Until the new measures came into force, existing VAT provisions did allow the reduced VAT rate of 5% to be charged on the installation of specified ESM or on the supply of the materials themselves when supplied by the person who also installed those materials.
ESM were specified in the law as meaning:
• insulation for walls, floors, ceilings, roofs or lofts or for water tanks, pipes or other plumbing fittings.
• draught stripping for windows and doors.
• central heating system controls (including thermostatic radiator valves).
• hot water system controls.
• solar panels.
• ground source heat pumps.
• air source heat pumps.
• micro combined heat and power units.
• boilers designed to be fuelled solely by wood, straw or similar vegetal matter.
However, the 5% rate would only apply where either the recipient was in receipt of certain state benefits or was over 60 years old (the “public policy” test), or if the public policy test was not met, where the value of the materials supplied was 60% or less of the total cost to the person to whom the supply was made. Where the value was over 60%, only the service element of the supply would qualify for the reduced rate. This made application of the reduced rate administratively difficult for suppliers, who had to ensure that proof was obtained and kept to evidence, for example, that the customer was in receipt of benefits or over the age of 60, or that the value of the materials did not exceed 60% of the value of the sale made to the customer.

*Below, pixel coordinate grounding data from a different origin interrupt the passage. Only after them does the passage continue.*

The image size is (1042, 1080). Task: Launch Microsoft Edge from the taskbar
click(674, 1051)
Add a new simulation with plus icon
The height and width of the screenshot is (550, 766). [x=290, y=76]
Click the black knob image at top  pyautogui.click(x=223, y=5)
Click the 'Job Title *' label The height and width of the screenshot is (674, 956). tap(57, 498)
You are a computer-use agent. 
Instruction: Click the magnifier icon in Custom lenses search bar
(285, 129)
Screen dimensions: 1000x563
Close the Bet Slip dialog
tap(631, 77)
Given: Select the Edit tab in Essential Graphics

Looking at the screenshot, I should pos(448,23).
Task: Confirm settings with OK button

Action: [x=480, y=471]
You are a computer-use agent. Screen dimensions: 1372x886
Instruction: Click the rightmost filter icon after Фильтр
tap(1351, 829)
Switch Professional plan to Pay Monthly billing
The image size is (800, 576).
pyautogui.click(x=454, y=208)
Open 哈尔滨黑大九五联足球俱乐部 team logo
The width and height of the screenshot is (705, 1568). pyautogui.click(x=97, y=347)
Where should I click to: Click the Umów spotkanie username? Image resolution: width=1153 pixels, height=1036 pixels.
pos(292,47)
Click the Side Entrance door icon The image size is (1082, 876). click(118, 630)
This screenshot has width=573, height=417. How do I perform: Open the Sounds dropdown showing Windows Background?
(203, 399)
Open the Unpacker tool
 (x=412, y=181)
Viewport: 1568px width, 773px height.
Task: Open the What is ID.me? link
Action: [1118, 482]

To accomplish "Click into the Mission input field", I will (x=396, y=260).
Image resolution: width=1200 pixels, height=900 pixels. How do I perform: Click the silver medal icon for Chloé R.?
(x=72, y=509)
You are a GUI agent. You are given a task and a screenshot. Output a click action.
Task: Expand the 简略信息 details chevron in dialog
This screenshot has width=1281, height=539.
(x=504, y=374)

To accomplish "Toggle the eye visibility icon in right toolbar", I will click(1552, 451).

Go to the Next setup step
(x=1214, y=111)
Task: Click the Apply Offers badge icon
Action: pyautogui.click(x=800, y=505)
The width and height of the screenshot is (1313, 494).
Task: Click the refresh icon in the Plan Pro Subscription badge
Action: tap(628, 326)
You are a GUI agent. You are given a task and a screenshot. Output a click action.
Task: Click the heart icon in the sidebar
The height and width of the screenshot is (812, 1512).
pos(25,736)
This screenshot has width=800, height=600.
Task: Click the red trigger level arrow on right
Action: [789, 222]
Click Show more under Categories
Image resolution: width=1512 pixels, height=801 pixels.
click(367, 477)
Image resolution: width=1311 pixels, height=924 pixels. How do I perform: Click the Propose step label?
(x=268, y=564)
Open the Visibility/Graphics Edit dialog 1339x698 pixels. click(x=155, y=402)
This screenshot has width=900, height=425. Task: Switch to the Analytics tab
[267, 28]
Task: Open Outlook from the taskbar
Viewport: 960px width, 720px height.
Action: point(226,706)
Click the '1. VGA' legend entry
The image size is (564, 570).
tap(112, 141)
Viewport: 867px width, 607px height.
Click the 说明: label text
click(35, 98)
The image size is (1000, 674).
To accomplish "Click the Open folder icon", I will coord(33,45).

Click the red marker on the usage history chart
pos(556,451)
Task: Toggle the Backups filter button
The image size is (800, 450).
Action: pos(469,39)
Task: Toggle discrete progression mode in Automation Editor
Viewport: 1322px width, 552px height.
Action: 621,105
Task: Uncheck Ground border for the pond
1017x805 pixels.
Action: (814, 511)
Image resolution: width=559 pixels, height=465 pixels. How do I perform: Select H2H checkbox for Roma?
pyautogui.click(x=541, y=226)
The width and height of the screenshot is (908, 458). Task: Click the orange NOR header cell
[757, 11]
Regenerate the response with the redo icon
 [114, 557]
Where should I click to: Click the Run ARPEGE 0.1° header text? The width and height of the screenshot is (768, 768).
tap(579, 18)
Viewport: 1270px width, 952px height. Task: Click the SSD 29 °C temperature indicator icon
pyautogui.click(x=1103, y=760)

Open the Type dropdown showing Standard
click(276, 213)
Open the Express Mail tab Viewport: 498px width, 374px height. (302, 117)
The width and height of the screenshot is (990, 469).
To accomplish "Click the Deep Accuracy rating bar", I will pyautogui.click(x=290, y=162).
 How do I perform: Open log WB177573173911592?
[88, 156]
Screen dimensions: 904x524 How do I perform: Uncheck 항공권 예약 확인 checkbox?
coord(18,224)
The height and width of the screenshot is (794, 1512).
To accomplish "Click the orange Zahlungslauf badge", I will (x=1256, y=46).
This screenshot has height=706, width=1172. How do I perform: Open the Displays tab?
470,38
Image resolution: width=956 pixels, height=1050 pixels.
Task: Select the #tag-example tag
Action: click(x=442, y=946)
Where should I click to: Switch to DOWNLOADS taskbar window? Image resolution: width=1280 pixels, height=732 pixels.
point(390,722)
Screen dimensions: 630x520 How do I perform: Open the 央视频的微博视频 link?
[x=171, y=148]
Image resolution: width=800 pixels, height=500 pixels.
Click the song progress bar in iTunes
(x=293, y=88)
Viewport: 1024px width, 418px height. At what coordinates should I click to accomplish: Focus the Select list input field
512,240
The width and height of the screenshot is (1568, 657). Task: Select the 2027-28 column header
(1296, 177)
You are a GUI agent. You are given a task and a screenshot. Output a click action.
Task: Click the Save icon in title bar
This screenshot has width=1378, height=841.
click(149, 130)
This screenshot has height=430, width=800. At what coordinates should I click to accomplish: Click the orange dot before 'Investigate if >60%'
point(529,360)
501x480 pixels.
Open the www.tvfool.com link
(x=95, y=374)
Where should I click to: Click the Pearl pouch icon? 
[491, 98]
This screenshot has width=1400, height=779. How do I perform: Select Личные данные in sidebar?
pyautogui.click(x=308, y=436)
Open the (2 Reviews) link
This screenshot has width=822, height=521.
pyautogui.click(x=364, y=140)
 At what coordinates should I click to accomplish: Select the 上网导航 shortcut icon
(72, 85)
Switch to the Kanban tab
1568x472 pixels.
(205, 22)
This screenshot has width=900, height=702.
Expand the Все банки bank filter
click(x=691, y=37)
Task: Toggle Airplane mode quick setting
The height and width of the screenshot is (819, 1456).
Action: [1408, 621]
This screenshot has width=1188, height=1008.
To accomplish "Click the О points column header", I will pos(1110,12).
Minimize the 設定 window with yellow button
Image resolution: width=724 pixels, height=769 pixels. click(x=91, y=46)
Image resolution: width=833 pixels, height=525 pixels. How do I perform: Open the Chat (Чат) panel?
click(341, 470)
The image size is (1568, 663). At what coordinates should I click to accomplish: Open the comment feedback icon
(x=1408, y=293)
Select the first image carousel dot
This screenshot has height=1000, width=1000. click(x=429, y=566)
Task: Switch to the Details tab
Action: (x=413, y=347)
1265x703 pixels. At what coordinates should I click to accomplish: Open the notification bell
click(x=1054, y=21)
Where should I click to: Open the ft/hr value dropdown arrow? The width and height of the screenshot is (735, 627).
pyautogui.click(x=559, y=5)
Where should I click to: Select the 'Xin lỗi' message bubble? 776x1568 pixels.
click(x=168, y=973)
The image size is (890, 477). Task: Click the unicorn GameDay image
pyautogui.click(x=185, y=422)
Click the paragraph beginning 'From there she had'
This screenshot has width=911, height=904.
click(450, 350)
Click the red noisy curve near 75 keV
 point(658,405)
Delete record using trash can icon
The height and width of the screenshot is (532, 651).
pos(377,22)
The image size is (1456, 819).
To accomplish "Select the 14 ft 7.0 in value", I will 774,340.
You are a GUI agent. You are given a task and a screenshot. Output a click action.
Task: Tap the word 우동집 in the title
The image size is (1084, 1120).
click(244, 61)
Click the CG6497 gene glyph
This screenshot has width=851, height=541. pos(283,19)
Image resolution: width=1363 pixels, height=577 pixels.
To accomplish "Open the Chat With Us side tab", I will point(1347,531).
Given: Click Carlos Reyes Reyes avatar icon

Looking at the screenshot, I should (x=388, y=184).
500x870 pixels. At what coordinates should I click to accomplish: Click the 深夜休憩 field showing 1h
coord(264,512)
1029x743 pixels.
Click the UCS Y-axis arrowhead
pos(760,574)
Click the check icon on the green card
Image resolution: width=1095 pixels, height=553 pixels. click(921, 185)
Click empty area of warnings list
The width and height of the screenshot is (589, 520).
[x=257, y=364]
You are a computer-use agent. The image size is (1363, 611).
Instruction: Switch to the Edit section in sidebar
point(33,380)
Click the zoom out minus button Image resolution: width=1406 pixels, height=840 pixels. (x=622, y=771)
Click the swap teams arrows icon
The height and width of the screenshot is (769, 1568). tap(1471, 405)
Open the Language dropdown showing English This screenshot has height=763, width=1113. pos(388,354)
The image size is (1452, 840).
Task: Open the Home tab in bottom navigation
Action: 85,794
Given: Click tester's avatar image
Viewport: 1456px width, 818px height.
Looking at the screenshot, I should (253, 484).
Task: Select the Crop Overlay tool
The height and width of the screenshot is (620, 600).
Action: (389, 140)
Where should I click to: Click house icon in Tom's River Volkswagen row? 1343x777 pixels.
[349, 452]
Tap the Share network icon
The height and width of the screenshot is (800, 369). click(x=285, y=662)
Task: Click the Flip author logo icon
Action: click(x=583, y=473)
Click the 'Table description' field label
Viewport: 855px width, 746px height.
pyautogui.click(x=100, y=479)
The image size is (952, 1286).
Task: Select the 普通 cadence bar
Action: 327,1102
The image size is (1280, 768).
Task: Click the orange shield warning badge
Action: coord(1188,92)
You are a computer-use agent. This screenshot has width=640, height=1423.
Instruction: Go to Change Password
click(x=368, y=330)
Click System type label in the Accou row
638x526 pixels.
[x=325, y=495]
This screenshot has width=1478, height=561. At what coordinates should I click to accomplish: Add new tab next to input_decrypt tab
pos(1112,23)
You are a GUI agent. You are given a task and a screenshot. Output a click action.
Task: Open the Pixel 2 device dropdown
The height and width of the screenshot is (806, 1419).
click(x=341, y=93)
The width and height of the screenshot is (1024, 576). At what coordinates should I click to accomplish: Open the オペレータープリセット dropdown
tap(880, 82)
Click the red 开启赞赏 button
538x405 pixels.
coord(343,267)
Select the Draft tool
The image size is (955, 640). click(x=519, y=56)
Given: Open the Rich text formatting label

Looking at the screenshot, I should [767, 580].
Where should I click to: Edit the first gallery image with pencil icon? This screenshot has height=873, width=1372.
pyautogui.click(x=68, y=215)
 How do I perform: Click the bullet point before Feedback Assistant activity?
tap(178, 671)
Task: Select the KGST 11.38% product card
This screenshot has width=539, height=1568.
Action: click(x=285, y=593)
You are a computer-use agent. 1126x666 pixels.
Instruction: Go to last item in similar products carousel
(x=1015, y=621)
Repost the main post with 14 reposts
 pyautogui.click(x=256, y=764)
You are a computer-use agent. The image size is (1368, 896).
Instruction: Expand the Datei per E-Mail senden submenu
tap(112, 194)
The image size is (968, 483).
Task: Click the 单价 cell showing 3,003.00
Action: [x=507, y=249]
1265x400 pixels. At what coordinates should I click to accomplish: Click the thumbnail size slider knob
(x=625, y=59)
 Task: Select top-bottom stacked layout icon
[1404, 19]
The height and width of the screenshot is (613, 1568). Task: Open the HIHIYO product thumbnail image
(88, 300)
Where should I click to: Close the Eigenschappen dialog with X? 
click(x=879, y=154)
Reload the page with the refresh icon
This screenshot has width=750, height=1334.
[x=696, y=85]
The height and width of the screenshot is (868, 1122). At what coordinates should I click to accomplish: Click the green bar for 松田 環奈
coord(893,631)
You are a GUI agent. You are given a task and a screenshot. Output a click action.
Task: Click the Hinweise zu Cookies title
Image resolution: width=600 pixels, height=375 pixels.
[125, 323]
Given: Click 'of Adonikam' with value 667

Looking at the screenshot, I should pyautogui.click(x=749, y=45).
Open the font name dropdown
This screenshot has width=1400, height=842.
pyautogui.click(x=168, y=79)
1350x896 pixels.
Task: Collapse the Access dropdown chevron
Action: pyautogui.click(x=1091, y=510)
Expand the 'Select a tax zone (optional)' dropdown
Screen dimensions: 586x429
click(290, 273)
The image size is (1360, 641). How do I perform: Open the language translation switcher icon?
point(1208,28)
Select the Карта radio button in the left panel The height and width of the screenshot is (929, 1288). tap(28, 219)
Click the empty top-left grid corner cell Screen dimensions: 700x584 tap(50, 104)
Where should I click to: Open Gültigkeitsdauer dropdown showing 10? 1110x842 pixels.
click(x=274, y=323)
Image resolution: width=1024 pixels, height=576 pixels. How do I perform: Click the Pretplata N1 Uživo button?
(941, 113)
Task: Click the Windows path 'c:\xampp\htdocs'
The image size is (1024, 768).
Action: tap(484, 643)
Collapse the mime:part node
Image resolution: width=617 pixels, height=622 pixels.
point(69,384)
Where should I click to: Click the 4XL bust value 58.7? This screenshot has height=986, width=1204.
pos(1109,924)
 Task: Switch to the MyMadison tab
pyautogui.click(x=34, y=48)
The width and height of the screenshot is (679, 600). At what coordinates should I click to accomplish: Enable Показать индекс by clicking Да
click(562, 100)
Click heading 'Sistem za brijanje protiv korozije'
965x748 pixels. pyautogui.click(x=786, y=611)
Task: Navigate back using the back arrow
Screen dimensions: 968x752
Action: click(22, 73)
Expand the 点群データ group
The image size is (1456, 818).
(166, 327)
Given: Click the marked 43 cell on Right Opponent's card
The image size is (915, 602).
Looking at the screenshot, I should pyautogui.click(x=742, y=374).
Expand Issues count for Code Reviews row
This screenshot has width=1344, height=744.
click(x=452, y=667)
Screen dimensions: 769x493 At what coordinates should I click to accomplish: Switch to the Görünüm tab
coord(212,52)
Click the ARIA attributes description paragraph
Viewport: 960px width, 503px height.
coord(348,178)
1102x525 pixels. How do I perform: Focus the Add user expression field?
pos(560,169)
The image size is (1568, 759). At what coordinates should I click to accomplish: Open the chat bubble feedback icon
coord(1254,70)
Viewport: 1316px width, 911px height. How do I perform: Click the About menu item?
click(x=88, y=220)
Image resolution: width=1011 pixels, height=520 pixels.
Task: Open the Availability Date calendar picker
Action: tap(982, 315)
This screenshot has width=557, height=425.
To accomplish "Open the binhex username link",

The new measure applies VAT at zero-rate to the installation of ESM in England, Wales and Scotland, extends the meaning of ESM to also include wind turbines and water turbines (items that could not be included while the UK was part of the EU), and removes both the public policy test and the 60% test, making administration of the relief far easier that was previously the case.
As noted, the relief is time limited, and will only apply under the current law for supplies made on or after 1 April 2022 and before 1 April 2027. From 1 April 2027, the installation of ESM is due to revert back to the reduced rate of 5%. The public policy and 60% tests will not however be re-applied after 1 April 2027.
These measures will only apply in England, Wales and Scotland, but will not apply in Northern Ireland. This seems an odd position from a technical perspective. Northern Ireland remains bound to follow EU VAT law in relation to supplies of goods under the Northern Ireland Protocol, but not services - and installation services are very definitely a service. It may be that while negotiations continue around the Northern Ireland protocol, the government felt it would be best not to rock the boat.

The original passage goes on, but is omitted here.